On the contrary, Lunia was of the view that the national interest should be put above the consumer interest, and that Big Tech should look at developing technology in India itself.
“If you look at the history of Indian Oil, the biggest drag on the Indian economy today is dependence on imported oil. A large part of our trade deficit today is because of oil imports. If data is the new oil, where does our national interest lie? Does it lie in the consumer benefit by providing them free services, or does it lie in becoming independent? If we wanted energy independence, we also want data independence.”
Citing the example of Amazon’s discounting strategy, Lunia said, “A non-Indian company imports technology into India, and grabs land by heavy discounting…and we are celebrating. I have spoken to engineers, who joined Google India. They say it’s a sales company. Every time we see jobs created, they are call centre jobs. Google doesn’t develop technology in India neither does Amazon nor Facebook. If Google starts developing a product here, I, as a VC, in the long run will also develop.”
Experts also pointed out that India has not been able to make money from the Big Tech in India. So there is no money available to redirect back into a startup.
“India is the second-largest market after Silicon Valley in the world. But how many ex- Google and ex-Facebook employees have established startups in India? The answer is near zero,” Lunia said.
Perfect storm time in India
“It’s a perfect storm time in India. We didn’t have enough people who thought about how products are built, enough understanding of how AI, and this kind of pervasive cloud infrastructure available 10 years ago. Thanks to Amazon and thanks to Google, they have done some good work as well. All of this has come together with talent and money. If we play the game right, trillions of dollar of wealth are in front of us 10 years from now,” Sawhney said.
On the impact of regulating Chinese capital inflow into India, and its impact on the Indian startup ecosystem, Sawhney said startups need the money and that is indisputable. India doesn’t have enough domestic capital or enough positively inclined domestic capital. Innovation doesn’t strive in a vacuum.
“Most foreigners are now saying that we don’t want to go to China because of the domestic funds there are very strong. We’re not at that stage. So, we should welcome all capital if it comes without colour. Capital wants mobility, it wants transparent taxation rules. I think there’s a lot of work that needs to be done by the Indian state to make India a more capital-seeking country,” he added.

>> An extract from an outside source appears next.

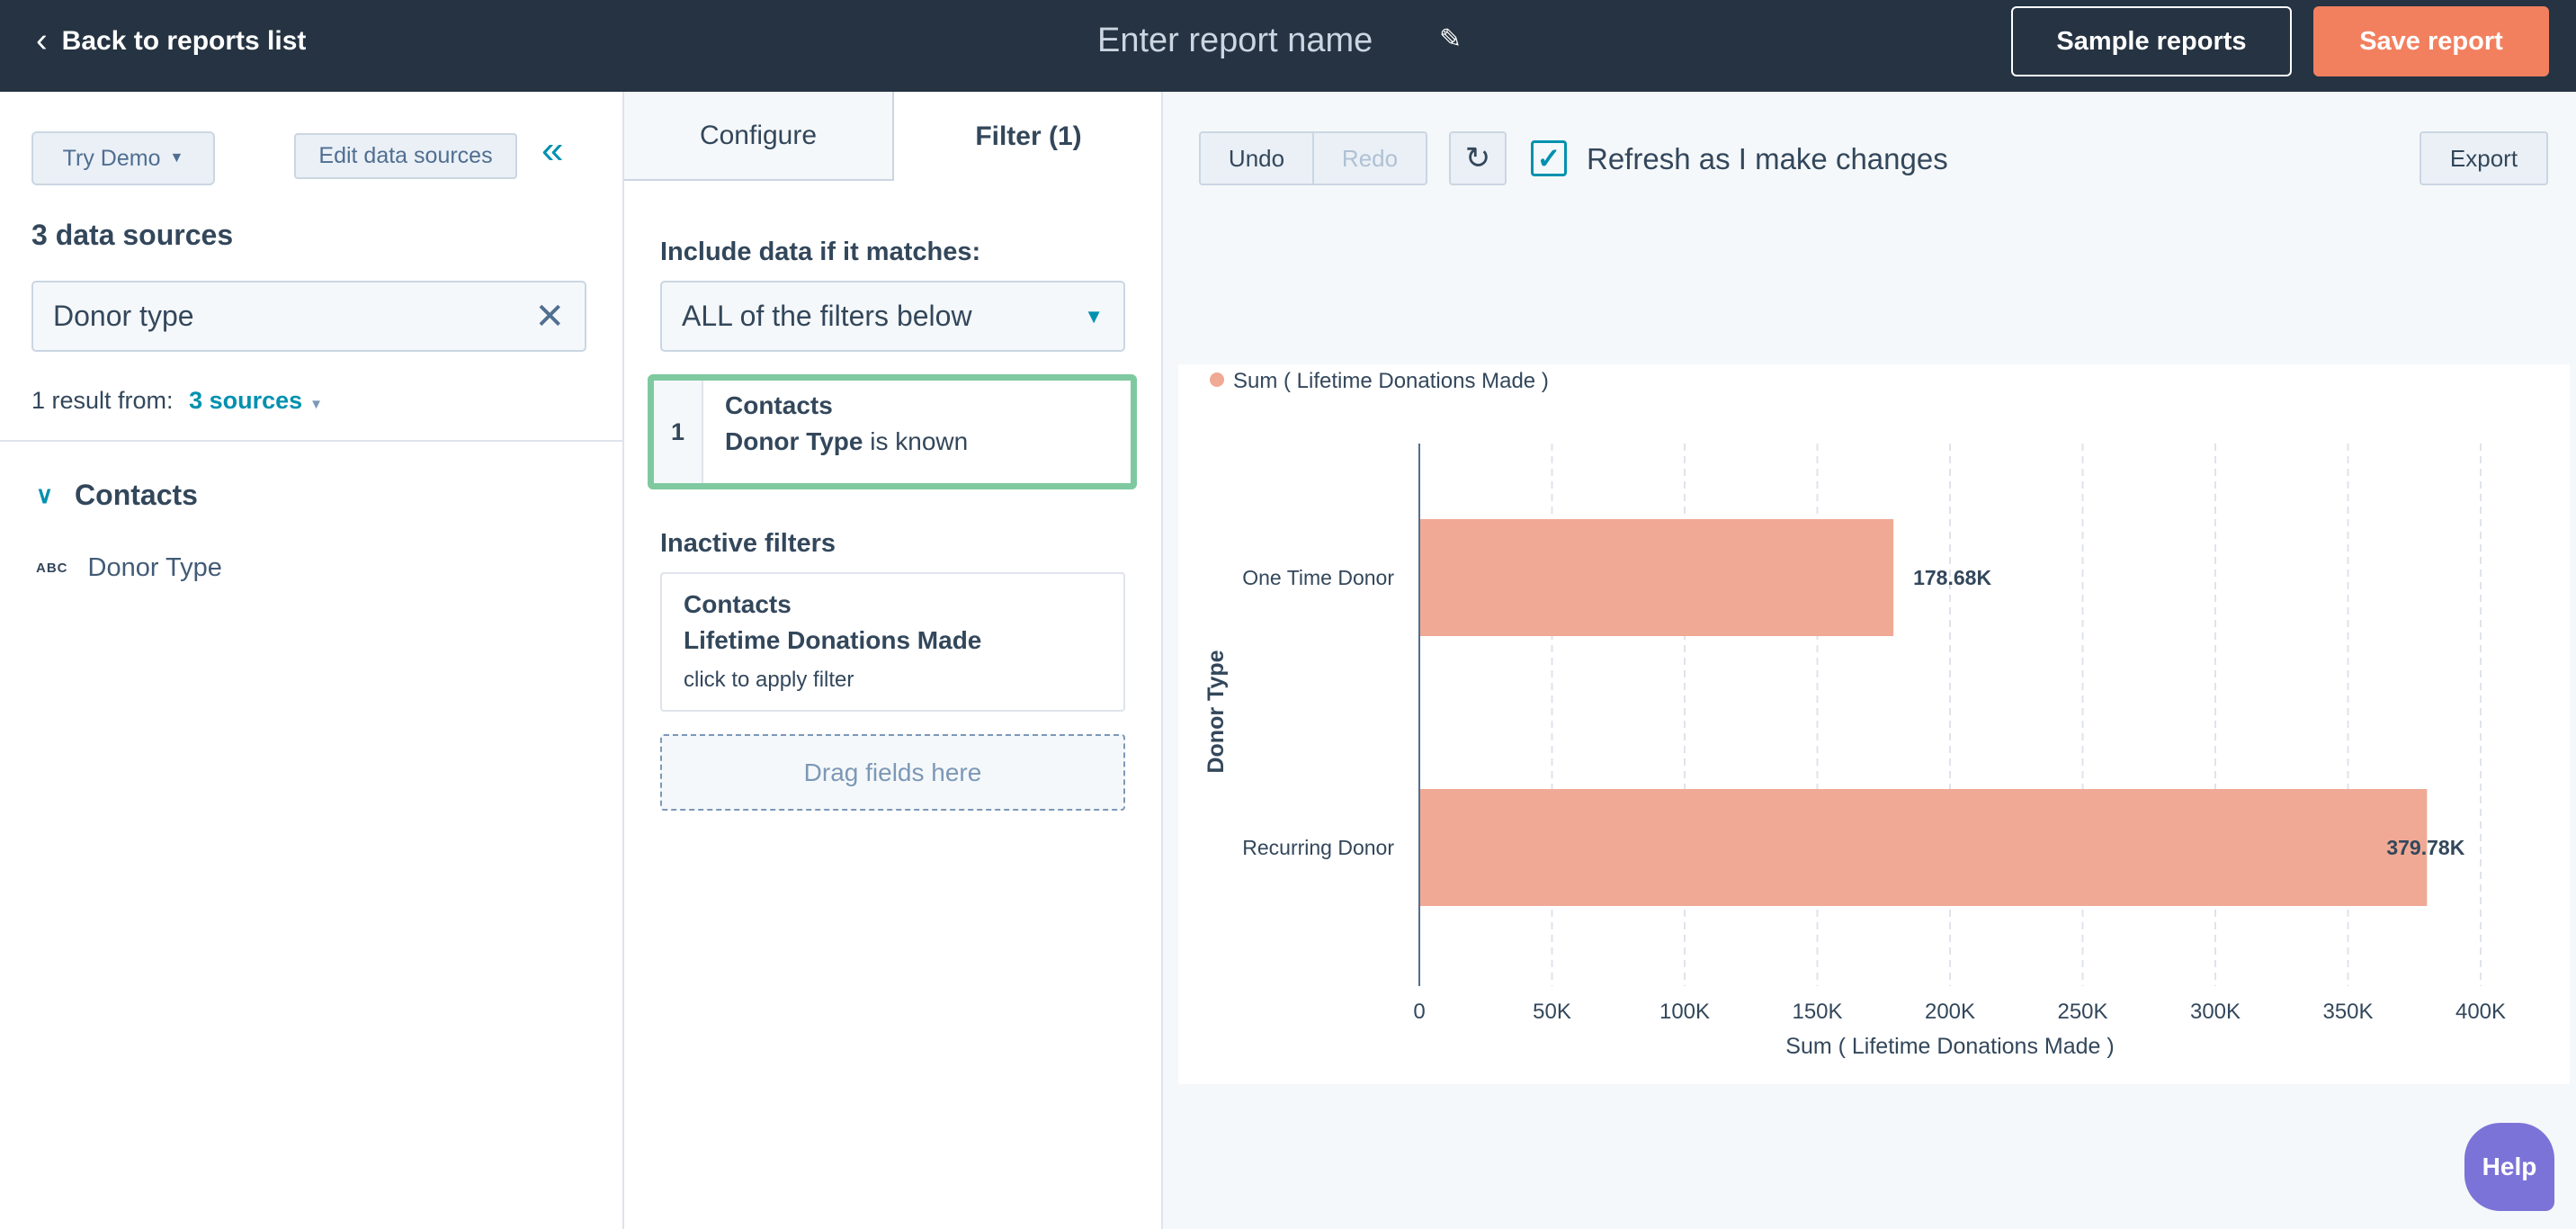 The image size is (2576, 1229). What do you see at coordinates (550, 317) in the screenshot?
I see `clear-icon: ✕` at bounding box center [550, 317].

More than 50 per cent or more of our economy in the next 10-20 years will be digital, Sawhney noted. The core economy today is about mobile phones, 5G, cloud technologies, and artificial intelligence. It’s about all of that where India is losing its competitive edge. “Inevitably, we will have to create our national champions. We created Infosys, we created TCS, but we just cannot stay there.”
Lunia concluded, in general, having a judiciary and an ombudsman for technology competitive issues will in itself be a big help. “Welcome global companies, tell them, bring your capital, do development here. If you import technology, there will be huge tax. Point is, we don’t want them to come and create chaebols here.”